The Open Source Initiative considers the GNU GPL and LGPL to be approved licenses, which means that they meet their Open Source Definition. Criteria for qualifying as Open Source licenses include "No Discrimination Against Persons or Groups" and "No Discrimination Against Fields of Endeavor". From a legal point of view, software covered by any of the many Open Source licenses would be allowable for use in a corporate/commercial environment.
You are not even required to accept the GNU license before running the software, and even if you did, the license states that you are free to run it for any purpose.
The GNU General Public License and Lesser General Public License only address copying (or "conveying", in GPLv3 terminology), not use. In fact, you can use the software for any purpose you want, because you aren't even required to accept the license. From GPLv3:
9. Acceptance Not Required for Having Copies.

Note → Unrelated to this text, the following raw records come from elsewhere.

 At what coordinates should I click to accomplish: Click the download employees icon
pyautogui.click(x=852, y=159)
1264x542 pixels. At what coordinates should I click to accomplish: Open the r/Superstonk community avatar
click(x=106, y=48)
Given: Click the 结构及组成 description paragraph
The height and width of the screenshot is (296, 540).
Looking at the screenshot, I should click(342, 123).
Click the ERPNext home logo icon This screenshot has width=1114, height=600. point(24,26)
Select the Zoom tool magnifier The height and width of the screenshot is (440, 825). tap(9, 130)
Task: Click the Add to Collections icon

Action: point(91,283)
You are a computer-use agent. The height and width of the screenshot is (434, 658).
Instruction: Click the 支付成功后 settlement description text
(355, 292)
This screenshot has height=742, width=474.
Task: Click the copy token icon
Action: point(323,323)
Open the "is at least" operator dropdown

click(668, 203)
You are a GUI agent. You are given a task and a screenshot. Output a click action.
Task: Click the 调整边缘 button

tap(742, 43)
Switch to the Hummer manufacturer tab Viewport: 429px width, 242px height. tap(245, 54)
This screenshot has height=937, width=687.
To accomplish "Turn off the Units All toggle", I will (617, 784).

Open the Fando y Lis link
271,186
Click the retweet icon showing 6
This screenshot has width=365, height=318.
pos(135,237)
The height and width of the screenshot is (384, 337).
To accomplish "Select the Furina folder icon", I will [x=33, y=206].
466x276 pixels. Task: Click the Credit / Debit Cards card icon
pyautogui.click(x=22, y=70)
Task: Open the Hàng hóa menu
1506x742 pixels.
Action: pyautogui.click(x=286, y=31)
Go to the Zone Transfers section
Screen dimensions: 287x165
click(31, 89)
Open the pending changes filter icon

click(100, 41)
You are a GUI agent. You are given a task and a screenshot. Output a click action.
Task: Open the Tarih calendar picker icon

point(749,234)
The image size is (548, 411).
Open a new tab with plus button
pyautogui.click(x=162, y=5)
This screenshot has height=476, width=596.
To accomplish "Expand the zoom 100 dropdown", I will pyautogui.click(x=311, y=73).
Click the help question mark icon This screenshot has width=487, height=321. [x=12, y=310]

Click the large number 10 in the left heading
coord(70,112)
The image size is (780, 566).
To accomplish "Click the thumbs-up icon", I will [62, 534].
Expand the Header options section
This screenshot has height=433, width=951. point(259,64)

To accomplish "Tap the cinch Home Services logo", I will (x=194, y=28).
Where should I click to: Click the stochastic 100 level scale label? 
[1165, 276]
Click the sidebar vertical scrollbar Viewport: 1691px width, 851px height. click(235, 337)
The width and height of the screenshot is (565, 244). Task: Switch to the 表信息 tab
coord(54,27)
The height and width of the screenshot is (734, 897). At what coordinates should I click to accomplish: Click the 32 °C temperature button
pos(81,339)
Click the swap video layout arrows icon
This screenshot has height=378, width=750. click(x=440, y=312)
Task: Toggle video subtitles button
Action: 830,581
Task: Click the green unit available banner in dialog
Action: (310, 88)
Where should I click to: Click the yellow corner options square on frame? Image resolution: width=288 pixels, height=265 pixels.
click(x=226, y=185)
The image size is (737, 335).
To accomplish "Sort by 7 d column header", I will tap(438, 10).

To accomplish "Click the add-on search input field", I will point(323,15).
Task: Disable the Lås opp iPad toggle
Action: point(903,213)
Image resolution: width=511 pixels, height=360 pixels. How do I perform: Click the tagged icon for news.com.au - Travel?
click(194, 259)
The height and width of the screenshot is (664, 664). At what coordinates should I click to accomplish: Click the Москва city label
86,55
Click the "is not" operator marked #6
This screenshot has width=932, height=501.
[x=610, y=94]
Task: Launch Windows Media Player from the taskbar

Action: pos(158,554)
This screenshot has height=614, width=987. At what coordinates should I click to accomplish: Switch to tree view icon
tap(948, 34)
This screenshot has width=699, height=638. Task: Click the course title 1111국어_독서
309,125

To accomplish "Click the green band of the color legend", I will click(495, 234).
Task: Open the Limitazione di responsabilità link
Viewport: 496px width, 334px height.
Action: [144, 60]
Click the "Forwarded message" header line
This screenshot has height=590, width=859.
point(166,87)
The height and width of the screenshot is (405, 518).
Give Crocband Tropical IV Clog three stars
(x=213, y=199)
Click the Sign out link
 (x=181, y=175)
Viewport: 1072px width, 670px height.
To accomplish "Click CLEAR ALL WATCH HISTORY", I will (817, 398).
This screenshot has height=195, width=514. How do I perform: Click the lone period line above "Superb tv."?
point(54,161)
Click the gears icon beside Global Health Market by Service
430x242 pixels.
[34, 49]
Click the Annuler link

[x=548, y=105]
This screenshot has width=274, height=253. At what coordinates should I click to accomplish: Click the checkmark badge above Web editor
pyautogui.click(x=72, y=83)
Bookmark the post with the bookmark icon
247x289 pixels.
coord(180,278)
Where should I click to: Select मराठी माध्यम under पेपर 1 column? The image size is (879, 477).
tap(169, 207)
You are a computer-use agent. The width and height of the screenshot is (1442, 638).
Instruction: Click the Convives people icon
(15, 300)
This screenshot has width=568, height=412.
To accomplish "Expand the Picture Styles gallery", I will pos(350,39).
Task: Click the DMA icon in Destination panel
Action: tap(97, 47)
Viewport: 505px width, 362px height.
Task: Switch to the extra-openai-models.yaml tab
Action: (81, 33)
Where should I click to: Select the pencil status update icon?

You are not required to accept this License in order to receive or run a copy of the Program. Ancillary propagation of a covered work occurring solely as a consequence of using peer-to-peer transmission to receive a copy likewise does not require acceptance. However, nothing other than this License grants you permission to propagate or modify any covered work. These actions infringe copyright if you do not accept this License. Therefore, by modifying or propagating a covered work, you indicate your acceptance of this License to do so.
A similar clause exists, for example, in GPLv2 (paragraph 5) and LGPLv2 (paragraph 9):
You are not required to accept this License, since you have not signed it. However, nothing else grants you permission to modify or distribute the Library or its derivative works. […]
Be careful, however, about sharing modified copies within the company. If, for example, your company has international subsidiaries, a case could be made that a customization made by Acme LLC in the US that is used by Acme Ltd. in the UK is a conveyance that is covered by the GPL. In that case, Acme LLC would be bound by the license.
Nevertheless, each party is explicitly granted permission to run the code by GPLv3:
2. Basic Permissions.
[…]
This License explicitly affirms your unlimited permission to run the unmodified Program. […]
And GPLv2 says this in paragraph 0 (emphasis added):
Activities other than copying, distribution and modification are not covered by this License; they are outside its scope. The act of running the Program is not restricted, and the output from the Program is covered only if its contents constitute a work based on the Program (independent of having been made by running the Program). Whether that is true depends on what the Program does.